Monday, February 28, 2011

Lightning and Thunder

Confession:  I love storms.  Don't think most people know that about me.  I was the kid at camp that would drive my counselors crazy and run out into the middle of the field during the middle of a huge storm just to see if I could be hit by lightning.  Last night I woke up to a big storm taking over NW Indiana.  It was the best kind of storm too-lots of heat lightening at first, then hail and eventually rain.  I snuck out of the house to have some personal time.

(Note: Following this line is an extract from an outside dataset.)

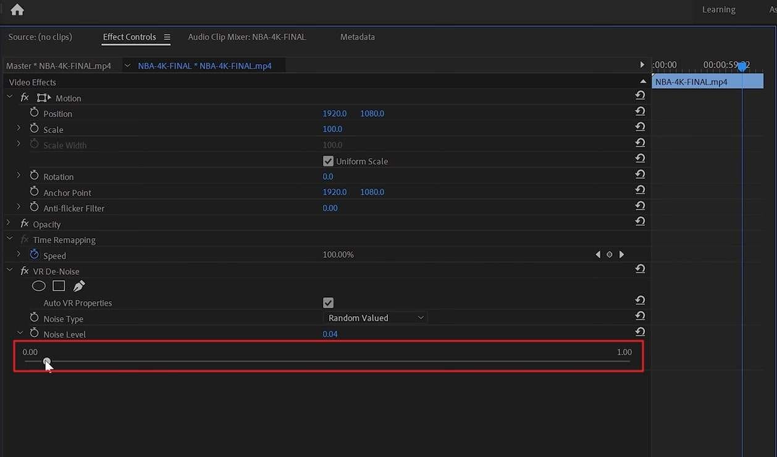777x457 pixels.
Task: Open the Effect Controls panel menu icon
Action: click(167, 37)
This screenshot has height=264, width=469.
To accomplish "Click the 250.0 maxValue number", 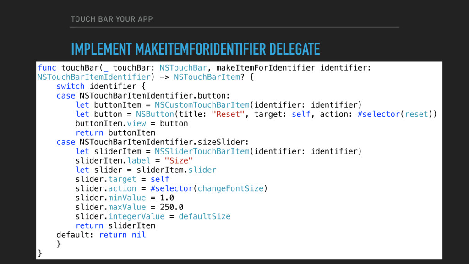I will (x=172, y=207).
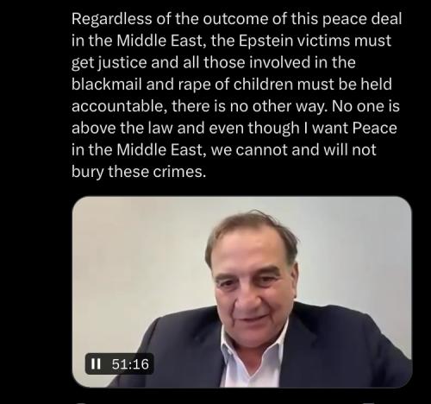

I love sitting on my front porch and seeing the heat lightning.  It's like God finally makes his presence known.  After the hail moved to rain, I stepped out in the cold wearing my sweatpants, bare feet and sweatshirt.  I sat down in the wet grass and just gave my thoughts up to Him.  It's been awhile since I've talked to Him like that.  My mind wondered to a conversation with a friend from earlier that day.  The friend was concerned that I keep alot of stuff in.  The last year, I've kept alot inside and never told my friends about what's actually been going on in my life. I told my friend that I keep stuff bottled up inside because if I don't, then I will get hurt.  Been there, done that.  Don't want that to happen again.

As I quietly sat in my front yard, I noticed how the rain poured down onto me. I didn't care that I was cold, sobbing wet, or that I would probably get sick from doing something like this.  All I could think about was that in many ways, I've hidden myself from God.  Yes, I know that's a silly thought since He can observe us all the time.  But, I mean that I've hidden my heart for the longest time.  I'm scared of opening up again.  I stayed outside for a long time talking with God about what He wants for my life.  As I sat in the grass, the rain finally stopped and my eyes fully adjusted to the darkness.  Strangely enough, I could see a deer run through my neighbors yard at that moment.  It was like God was saying that everything would be okay.  Just like He would guide that deer to safety that night, so would He for me.  Talk about one of those "A-HA" moments that people talk about.

I'm happy that I have 25 wonderful 8 year olds to go to every morning.  I'm grateful that these amazing second graders are in my life and that God has chosen that path for me.  That's all that matters. Even though I clearly have a cold now due to my late night escapade, I'm so thankful for lightning storms and His creation.